Rozdział 9

794 35 15
                                    


- Mówię do ciebie, szczeniaku. - Jin klepnął maknae, który go nie słuchał. - Nie wyspałeś się, czy co?

Jimin patrzył, jak twarz Jungkooka purpurowieje, a obok Tae krztusi się pitą przed chwilą wodą. Zaśmiał się, przypominając sobie ich miny, gdy całe BTS pochylało się nad nimi, rozkoszując tym, jak uroczo spali w swoich ramionach. Obudzili się z takim przerażeniem, jakby nie pamiętali, że w ogóle razem zasnęli. Zastanawiał się, co by było, gdyby tak leżał z Yoongim... Zawstydziła go ta myśl.

Cały dzień upłynął w trasie i większość albo spała, albo siedziała na telefonach. Kookie pokonując poranne zażenowanie, próbował nawet zagadać jakoś Tae, ale ten ciągle pisał wiadomości na komórce. Urządzenie wciąż wibrowało sygnalizując przychodzące do niego wiadomości. Co prawda nie mieli tutaj żadnej prywatności, ale liczył na to, że chłopak poświęci mu jednak więcej uwagi. Zazdrośnie patrzył na telefon zastanawiając się, z kim tak żywo wymienia wiadomości. Wiedział, że V jest lubiany wśród innych gwiazd, miał kilku naprawdę dobrych znajomych, ale nie przypominał sobie, by z kimś spoza zespołu potrafił rozmawiać prawie całe popołudnie. Maknae naburmuszył się i przysiadł do Jimina, który czytał komiks. Jin obserwował ich dwójkę od dłuższego czasu i dochodząc do jednomyślnych wniosków, uśmiechnął się lekko.

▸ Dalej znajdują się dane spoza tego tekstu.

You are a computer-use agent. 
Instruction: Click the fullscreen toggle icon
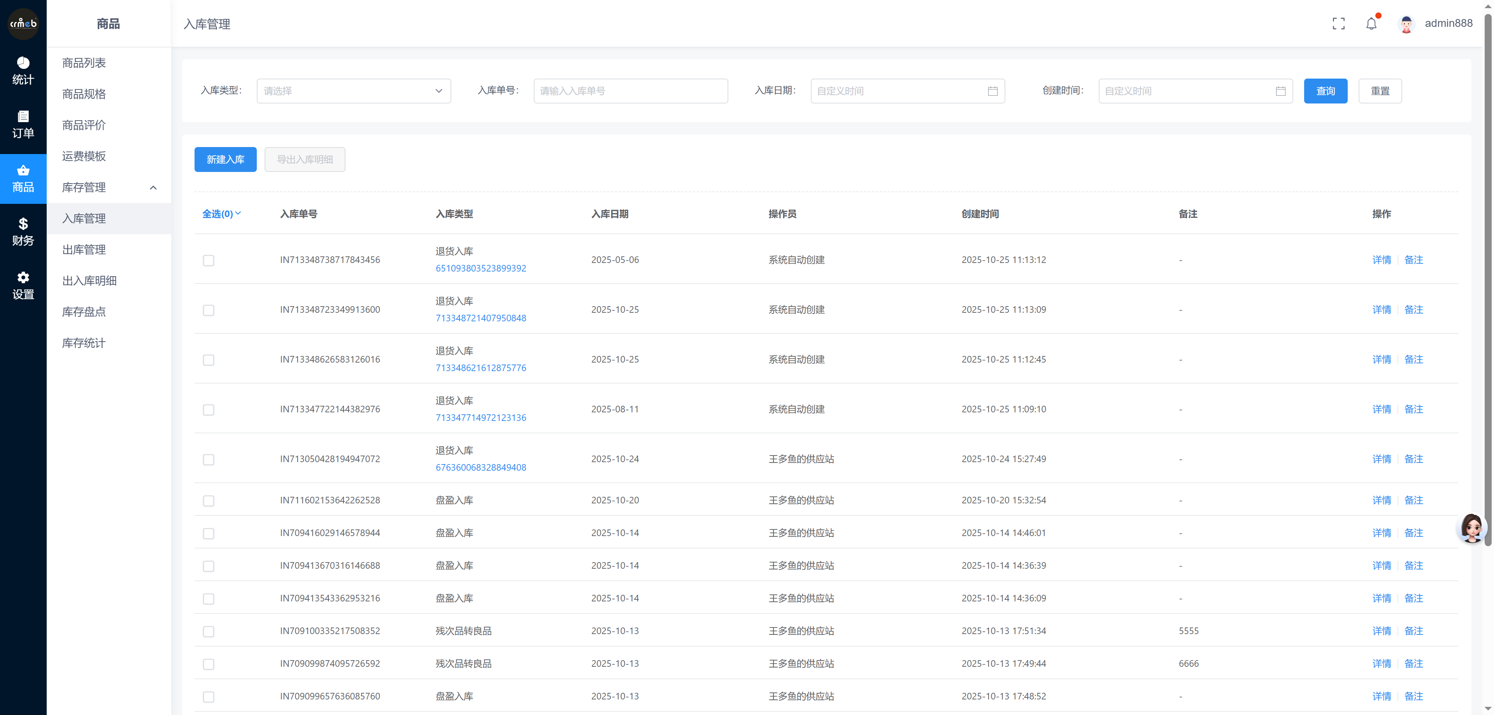pyautogui.click(x=1338, y=24)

- Z kim tam tak romansujesz, co? Kookie jest zazdrosny – rzucił hyung do zdziwionego Tae, który jakby się ocknął.

- Wcale nie jestem! - Młodszy szybciej krzyknął niż pomyślał i gdy cała szóstka na niego spojrzała, zrobił się purpurowy.

Tae wyszczerzył się i chowając telefon, rzucił się na Kookiego, przyciskając go do materaca.

- Ej, ja tu czytam! - Park odwrócił się do nich plecami i przewrócił stronę.

- Jesteś zazdrosny? - Tae zaczął łaskotać maknae i próbował zmusić go do kapitulacji.

- Zostaw... mnie! - Młodszy śmiał się i szarpał. - Jimin-ah, ratuj!

- Jego w to proszę nie mieszać. - Suga zajadał się orzeszkami i grał w grę na telefonie.

Jimin aż wyjrzał znad kartek komiksu, zdziwiony tym komentarzem.

- Jaka ta młodzież żywa... - westchnął Jin.

- Nie wypowiadaj się, jakbyś miał zaraz umierać - szturchnął go Hobi.

Gdy sytuacja się uspokoiła, Tae położył się koło maknae i zamknął oczy. Kookiemu głupio było przez tą bezsensowną przepychankę i nie podobało mu się, że Jin z taką łatwością go sprowokował. Powinien lepiej się pilnować. Najgorsze było to, że naprawdę chciał wiedzieć, z kim V tak nieustannie pisze.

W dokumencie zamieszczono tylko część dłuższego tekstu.